Thursday, February 22, 2007 by Nawal Kishore Lodha

Lo and behold! so, i am finally here. :)
As i near the last days of my journey as a programmer in the company where i started it, i stop for a while and try to look back.
The industry and the practices have evolved. I have seen different breeds of developers over these these 4 years who have touched my heart as well as my soul.

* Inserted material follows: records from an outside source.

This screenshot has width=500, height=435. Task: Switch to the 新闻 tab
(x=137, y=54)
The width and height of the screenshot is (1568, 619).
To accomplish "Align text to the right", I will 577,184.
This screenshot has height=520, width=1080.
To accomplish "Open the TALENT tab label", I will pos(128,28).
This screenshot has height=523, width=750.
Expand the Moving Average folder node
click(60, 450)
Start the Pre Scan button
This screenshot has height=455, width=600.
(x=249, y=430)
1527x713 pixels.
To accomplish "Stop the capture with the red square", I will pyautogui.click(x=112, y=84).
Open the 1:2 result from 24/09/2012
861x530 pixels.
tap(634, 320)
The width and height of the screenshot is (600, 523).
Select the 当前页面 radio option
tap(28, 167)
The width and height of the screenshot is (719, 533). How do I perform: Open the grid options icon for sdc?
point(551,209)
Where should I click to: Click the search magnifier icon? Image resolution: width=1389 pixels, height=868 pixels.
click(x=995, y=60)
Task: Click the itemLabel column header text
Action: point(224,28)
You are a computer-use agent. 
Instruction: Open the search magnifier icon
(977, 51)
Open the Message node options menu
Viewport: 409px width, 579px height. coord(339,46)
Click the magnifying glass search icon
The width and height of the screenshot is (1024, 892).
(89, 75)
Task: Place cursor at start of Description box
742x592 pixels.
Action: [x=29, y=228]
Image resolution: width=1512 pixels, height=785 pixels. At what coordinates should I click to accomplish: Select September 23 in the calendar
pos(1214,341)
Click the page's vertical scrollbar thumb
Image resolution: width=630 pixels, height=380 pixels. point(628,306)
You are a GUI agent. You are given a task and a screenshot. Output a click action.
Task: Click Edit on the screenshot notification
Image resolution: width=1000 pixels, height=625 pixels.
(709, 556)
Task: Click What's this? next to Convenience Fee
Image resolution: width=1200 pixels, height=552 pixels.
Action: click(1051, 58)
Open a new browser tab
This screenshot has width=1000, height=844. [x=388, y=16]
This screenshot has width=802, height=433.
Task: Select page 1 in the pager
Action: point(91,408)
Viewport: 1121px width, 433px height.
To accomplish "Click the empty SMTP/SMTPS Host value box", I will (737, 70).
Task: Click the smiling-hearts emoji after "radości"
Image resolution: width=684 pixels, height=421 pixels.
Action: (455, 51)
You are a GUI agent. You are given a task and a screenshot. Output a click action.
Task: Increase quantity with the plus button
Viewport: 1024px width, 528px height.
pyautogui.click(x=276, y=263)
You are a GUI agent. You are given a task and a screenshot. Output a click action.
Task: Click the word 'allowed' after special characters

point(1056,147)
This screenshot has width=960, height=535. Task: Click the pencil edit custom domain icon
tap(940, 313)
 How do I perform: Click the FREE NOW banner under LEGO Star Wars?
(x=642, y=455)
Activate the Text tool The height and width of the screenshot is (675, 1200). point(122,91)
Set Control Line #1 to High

Characteristics of a good programmer
Navin has always been a role model for many of us. Why?
  1. He is passionate.
  2. He can think.
  3. He is persistent (unlike many of my techie friends).
  4. He has strong belief in himself.
  5. He motivates lesser mortals around him.
  6. He will be happier sitting at office at 3 am to finish off that 9.0 version of serializer. It was last night when he published version 8.0.
  7. At 5 am he will say, let's celebrate the new release over few games of volleyball. :)
  8. C++ or Java? How does it matter! Platforms and technologies only complement.
  9. Does not get bogged down by strong opposition or criticism.
  10. He tries to revolutionize the world.
Ajit has been another version of Navin.
But it's the newer generation of programmers whom I love most.

New breed of techies
  1. The best thing about them - They might be just out of college but they know what they want. It's amazing - Gone are the days when skills used to be proportional to experience. Not any more.
  2. Their awareness levels are extra-ordinarily high. Nirav, Gaurav, Ketan, Ravi, Vamsi, Sushant and others - you have blown me off my feet with your active interests and thinking. You have already contributed towards impacting the world around you or you aspire to. I am inspired! And, you are the reason I have started writing here.
  3. They have an attitude. They possess a burning desire to win the entire world.
  4. Programming is poetry to them. It should not be abused by non-optimized, junk and redundant code. Rather it should be nurtured and pampered.
  5. Reusability is the mantra. They don't sit and code immediately when a chore is assigned. They look for available solutions. If needed, design their own. Then, try to improve it - look for alternatives. And the outcome can rival the best.
  6. Belief in good practices. Test driven development is 'the' philosophy.
  7. They will put their hands on anything that's suave with their focus on few. They try out anything and everything - growing way beyond the office boundaries.